Beyond the initial historical chumminess, the exhibition's miscellany keeps drawing you back to the curatorial premise—the only thing truly holding all of these artists in relation is their past or ongoing representation by Schwartz. Beyond the question of whether the currently buzzy “exhibition histories” curatorial strategy is a useful model of art history (and there are vocal critics who doubt that it is), the present exhibition instead asks: can a dealer-history be a useful model of art history?
While Australia seems to be mostly bypassing critical exhibition histories, hefty productions have been put together to examine some institutional spectacles, like the recent The Field palaver, as well as the celebratory tome Australian Art Exhibitions: Opening our Eyes. But do Christopher Heathcote's Inside the Art Market: Australia's Galleries 1956-1976 and Hall's upcoming publication on Schwartz indicate a slide into Australian dealer-histories? I can easily imagine a gossipy book on the journey of Rudy Komon's extravagantly inconsistent business. I am shocked that there isn’t a book articulating the enormous significance of the Watters Gallery in Australia art.
Ann Stephen's 1969: The black box of conceptual art (devoted to the 1969 Ian Burn, Mel Ramsden and Roger Cutforth exhibition sent from New York to Melbourne's Pinacotheca Gallery) identifies the ideal disruptive goal of exhibition histories, one where 'the evidence of the work exposes a much more confusing picture in which artist is pushed against the apparent governing parameters of modernist art, particularly modernist painting, to achieve a different space for art'. At its best the 'exhibition history' is a model that bypasses the hegemony of history told through single-artist monographs, or the reductive paradigms of art movements in which artists are squeezed into historically fixed in “-isms”, styles, or manifestos. An exhibition history should trace individuals as they coalesce to reveal their art to an audience. The curator is an important figure in these stories, but the curator-role should be understood as contingent upon the experience of the artists and the revelation of the artworks.

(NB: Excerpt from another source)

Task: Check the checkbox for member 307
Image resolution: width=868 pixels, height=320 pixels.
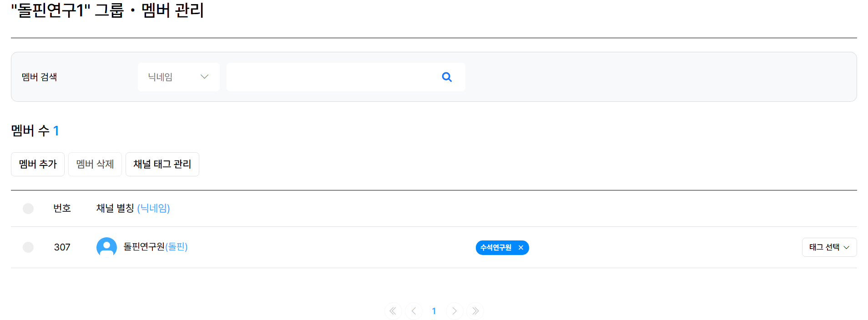Action: [x=28, y=247]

As Ramsden muses in his interview with Stephen for the 1969 catalogue:
When curators look at art and see only more curating we have to question what is being spread and expanded—and expanded to the point where it's almost impossible to see anything outside the goals of managerial power. In fact, some have recently suggested that the art world itself can best be understood not in Alfred Barr timelines but as the expanding amoeba-like thing in the 1958 film 'The Blob'. The present exhibition obviously lives in this same stressful place.

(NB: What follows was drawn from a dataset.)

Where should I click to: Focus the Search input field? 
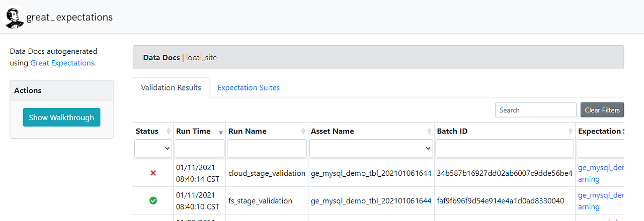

At its best Never the same river manifests a dealer-history of the generational ties underpinning the artists and works. At its worst, you might feel like you are stuck with the dud party-guest; you don't like them, but the host does, so you smile politely and move along. But if you designate this self-celebration a historically 'stressful place', the space to critique a blobby, managerial art-history will have to be made elsewhere. “I run the gallery I want to run, I work with the artists I want to work with,” goes the calculation that Schwartz has outlined in the past. It’s the Anna Schwartz Gallery's 37th birthday—we are just crashing it.